Take every line from the data that has the word "Switch" in it.

*** STORED DATA Section Begins ***

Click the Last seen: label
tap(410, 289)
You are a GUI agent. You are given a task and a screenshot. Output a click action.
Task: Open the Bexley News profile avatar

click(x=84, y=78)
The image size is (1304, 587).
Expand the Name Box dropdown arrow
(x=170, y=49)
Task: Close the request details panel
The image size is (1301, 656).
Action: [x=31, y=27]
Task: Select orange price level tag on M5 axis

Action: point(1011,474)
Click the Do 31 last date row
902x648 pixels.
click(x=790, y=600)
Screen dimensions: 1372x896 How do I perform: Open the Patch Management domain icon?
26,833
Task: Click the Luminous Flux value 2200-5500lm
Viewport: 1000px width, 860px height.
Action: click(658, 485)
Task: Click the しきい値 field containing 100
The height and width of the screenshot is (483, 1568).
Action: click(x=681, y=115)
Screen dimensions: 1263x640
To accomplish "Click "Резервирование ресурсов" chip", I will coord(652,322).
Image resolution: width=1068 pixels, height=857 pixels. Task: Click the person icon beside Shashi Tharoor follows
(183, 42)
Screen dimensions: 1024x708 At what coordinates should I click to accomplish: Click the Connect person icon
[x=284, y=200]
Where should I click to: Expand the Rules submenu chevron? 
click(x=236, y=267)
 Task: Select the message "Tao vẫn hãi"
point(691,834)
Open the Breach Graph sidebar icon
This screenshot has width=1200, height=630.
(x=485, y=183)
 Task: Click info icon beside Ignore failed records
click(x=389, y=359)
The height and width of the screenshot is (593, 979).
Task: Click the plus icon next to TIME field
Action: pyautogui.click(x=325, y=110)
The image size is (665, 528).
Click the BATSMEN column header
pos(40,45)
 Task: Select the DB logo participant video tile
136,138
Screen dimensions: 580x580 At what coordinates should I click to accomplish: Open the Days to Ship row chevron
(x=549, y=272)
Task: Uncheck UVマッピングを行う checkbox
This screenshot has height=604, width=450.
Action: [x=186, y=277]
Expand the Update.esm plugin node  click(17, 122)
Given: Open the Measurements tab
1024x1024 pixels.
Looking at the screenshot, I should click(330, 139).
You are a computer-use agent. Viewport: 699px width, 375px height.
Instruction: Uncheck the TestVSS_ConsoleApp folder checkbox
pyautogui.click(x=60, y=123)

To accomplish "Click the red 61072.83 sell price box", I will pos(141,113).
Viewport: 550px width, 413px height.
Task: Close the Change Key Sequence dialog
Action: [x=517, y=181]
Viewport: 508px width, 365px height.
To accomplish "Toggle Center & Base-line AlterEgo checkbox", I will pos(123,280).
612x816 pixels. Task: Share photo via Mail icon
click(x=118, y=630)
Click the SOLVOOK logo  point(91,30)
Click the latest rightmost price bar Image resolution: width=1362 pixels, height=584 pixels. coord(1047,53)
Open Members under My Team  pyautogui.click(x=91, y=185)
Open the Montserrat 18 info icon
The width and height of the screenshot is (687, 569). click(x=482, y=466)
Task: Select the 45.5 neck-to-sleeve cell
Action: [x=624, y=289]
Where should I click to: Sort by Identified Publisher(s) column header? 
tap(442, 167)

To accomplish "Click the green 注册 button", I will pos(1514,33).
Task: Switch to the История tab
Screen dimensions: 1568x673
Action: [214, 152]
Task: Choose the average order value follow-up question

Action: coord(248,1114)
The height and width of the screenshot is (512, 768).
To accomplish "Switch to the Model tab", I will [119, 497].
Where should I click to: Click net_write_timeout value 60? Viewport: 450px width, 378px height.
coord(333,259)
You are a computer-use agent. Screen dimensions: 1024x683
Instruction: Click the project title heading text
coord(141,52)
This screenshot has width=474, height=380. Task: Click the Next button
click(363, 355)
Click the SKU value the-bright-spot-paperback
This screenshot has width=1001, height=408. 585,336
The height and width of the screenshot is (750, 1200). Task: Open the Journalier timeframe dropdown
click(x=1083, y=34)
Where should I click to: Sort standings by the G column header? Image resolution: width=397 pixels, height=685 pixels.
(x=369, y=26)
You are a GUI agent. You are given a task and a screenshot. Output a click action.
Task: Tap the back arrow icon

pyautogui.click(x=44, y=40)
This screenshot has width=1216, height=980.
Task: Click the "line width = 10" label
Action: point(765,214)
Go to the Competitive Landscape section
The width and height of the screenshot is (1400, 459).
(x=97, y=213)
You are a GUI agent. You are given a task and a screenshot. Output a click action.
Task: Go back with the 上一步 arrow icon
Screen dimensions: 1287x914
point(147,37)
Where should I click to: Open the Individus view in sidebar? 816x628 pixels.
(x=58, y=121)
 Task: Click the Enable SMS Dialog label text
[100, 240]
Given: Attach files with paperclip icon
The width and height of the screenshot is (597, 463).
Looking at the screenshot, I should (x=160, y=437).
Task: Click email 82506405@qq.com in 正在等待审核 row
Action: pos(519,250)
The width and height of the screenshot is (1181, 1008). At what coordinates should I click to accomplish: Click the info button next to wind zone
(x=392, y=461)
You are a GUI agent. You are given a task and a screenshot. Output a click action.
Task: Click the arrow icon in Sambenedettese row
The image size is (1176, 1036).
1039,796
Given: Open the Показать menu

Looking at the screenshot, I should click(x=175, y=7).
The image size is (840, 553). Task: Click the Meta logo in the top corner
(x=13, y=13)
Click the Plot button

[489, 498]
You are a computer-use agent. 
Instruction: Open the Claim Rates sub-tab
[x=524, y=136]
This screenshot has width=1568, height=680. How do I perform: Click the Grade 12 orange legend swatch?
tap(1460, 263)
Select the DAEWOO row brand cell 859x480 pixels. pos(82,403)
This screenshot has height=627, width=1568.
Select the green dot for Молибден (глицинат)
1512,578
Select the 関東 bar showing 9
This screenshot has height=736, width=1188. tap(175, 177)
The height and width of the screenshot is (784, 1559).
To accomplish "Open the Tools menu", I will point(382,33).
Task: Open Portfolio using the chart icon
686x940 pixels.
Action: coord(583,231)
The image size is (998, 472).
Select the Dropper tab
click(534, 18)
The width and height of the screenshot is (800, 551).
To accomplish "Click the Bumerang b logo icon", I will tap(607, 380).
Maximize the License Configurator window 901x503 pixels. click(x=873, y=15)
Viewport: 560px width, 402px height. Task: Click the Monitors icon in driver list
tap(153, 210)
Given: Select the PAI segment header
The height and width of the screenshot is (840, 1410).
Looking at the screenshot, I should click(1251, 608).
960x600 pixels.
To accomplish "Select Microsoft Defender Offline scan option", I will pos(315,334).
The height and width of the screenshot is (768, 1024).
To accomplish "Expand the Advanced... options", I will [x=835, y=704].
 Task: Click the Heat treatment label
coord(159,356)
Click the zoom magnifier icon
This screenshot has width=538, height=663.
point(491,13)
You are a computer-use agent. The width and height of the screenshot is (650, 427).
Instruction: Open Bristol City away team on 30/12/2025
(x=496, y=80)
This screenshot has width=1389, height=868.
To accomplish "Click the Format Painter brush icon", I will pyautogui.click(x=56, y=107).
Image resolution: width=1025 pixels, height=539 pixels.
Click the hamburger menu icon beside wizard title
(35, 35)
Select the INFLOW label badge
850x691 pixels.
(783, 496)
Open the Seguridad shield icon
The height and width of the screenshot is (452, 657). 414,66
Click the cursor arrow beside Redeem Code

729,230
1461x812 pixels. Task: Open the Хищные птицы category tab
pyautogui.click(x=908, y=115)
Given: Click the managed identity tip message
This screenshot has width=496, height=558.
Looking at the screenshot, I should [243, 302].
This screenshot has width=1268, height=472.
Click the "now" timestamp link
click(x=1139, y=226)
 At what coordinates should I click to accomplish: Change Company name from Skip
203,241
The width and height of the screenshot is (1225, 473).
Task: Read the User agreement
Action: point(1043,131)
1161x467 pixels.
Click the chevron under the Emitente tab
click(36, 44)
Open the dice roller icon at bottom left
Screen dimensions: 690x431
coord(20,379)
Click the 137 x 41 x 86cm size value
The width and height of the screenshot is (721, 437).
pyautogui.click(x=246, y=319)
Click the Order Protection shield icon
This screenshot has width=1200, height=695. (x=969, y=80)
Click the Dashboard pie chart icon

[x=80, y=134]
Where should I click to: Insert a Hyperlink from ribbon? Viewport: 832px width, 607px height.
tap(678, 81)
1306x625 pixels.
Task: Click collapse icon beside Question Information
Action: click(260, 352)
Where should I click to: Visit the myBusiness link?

*** STORED DATA Section Ends ***

▸ TASK SOLUTION:
Task: Switch to the История tab
To accomplish "Switch to the Model tab", I will [119, 497].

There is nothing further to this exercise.